Tomi Chen

Searching and Displaying Large Datasets with Svelte

By Tomi Chen June 8, 2021

social image

Searching large datasets can be a challenge, especially if you’re rendering the results, and even more so if you’re updating results as the user is typing. Not only is re-rendering thousands of DOM nodes taxing on memory, doing so while the user types can make the text input unresponsive, creating a poor experience. Here, I’ll share my process of working through these issues and improving the user experience.

Background 🔗

These last few days, I’ve been working on TwemojiExplorer, a website that allows easy access to Twitter’s Twemoji emoji set. All the emojis are there, sorted by category, with buttons to copy the SVG, the Unicode codepoint, and a link to one of my favorite websites, Emojipedia. When building websites, I occasionally want to sprinkle in some emojis to spice things up. The problem was that my process was a tad convoluted.

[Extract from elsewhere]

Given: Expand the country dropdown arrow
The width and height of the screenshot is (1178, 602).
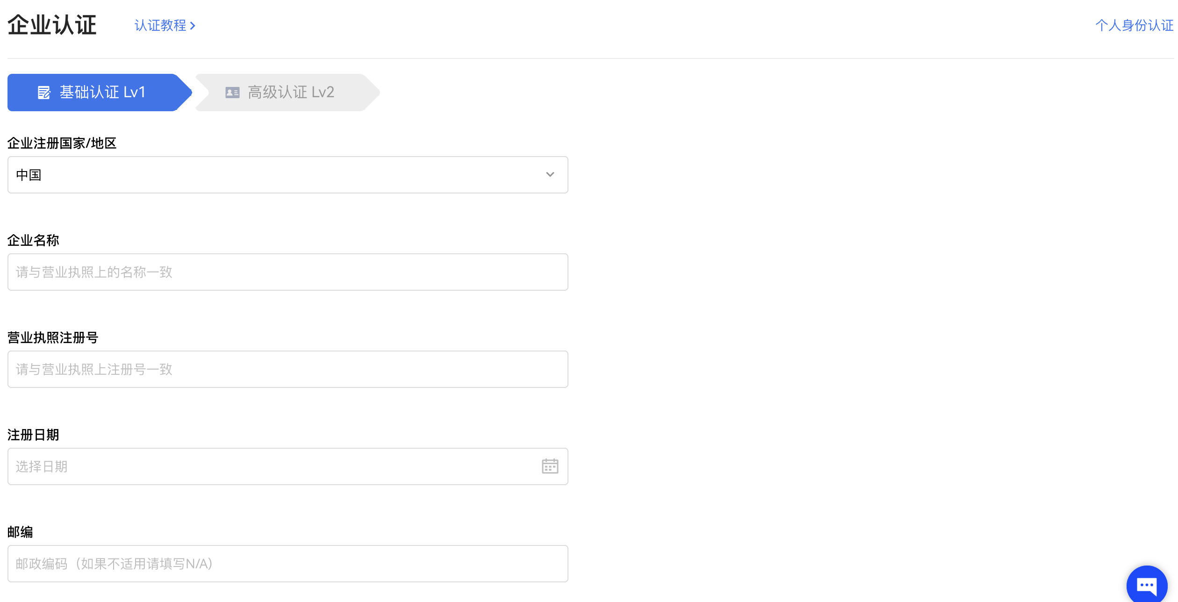Looking at the screenshot, I should pyautogui.click(x=550, y=174).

  1. First, I had to go to one of my favorite websites, Emojipedia, to look up the emoji and find the codepoint.
  2. Next, I had to go to Twemoji’s GitHub and search for the proper file.
  3. After I locate the correct emoji file, I can finally copy the SVG.
  4. Repeat for any other emojis I need.

I decided to build a tool to help me, so the target audience of this site is myself. Since I’m lazy and this site primarily for my personal use, it’s not entirely mobile-friendly or keyboard accessible. Improving the mobile and keyboard experience is something I might improve in the future.

UPDATE: I improved the mobile and keyboard experience with a few small tweaks. You can read all about it!

The Problem 🔗

I wanted this website to search all 1,805 emojis as the user is typing. No hitting the Enter key for me! There should be a card for each emoji with buttons to copy the SVG, codepoint, and a link to the corresponding page on one of my favorite websites, Emojipedia. I also wanted to try using Elder.js, a static site generator using Svelte.

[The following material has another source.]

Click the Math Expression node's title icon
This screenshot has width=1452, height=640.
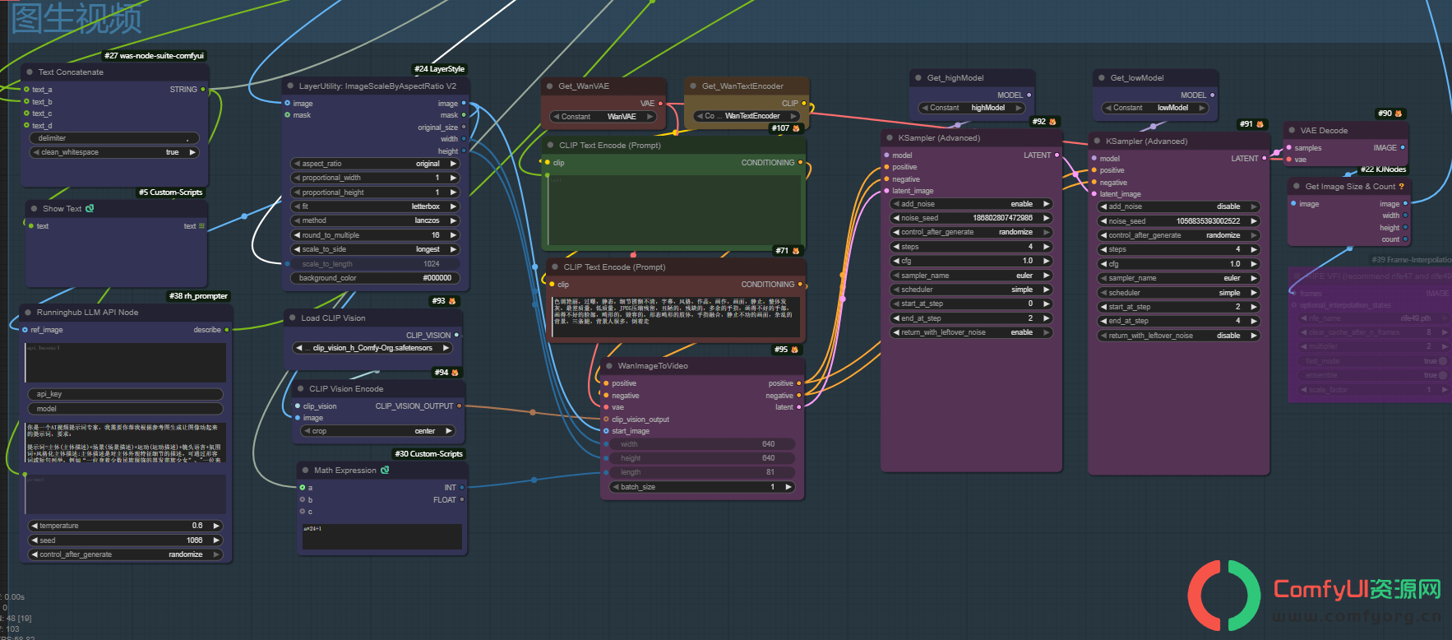[385, 471]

I’m not going to be implementing a search library because that’s another project for another time, but I’ll be integrating one and (trying) to optimize the project.

Attempt #1: Fuse.js 🔗

My first attempt was using Fuse.js for the search. While I didn’t need fuzzy searching, we were planning on using Fuse for another project, so I wanted to try it out. Using Fuse turned out to be a bad idea, and after typing more than a few characters, it would lag out to oblivion. I do think you could make it work, especially with some of the tricks described in the rest of the article, but I decided to look for another solution.

Another issue was how I was rendering the cards.

{#each emojis as emoji}
  <!-- $displayItems is a Svelte store containing an array of search results -->
  {#if !displayItems || $displayItems.find((obj) => obj.slug === emoji.slug)}
    <Card {emoji} />
  {/if}
{/each}

Not only was I iterating through each of the emojis, but I was also iterating through the entire search result each time. The performance of these two things combined was so unusable I didn’t even commit it to git. For more information on JavaScript’s Array.find(), see MDN.

Attempt #2: FlexSearch 🔗

I searched around for lightweight, maintained, and performant libraries. I could’ve gotten away with not having those first two since I’m already shipping a ton of data to the client and I’m not going to be proactively maintaining this application anyway, but it’s just a habit.

I stumbled upon FlexSearch, which checked all of my boxes, even if the documentation is a little confusing. To be honest, I’m not sure if I’m configuring it correctly, but it seems to work fine. I also updated how I was rendering the cards.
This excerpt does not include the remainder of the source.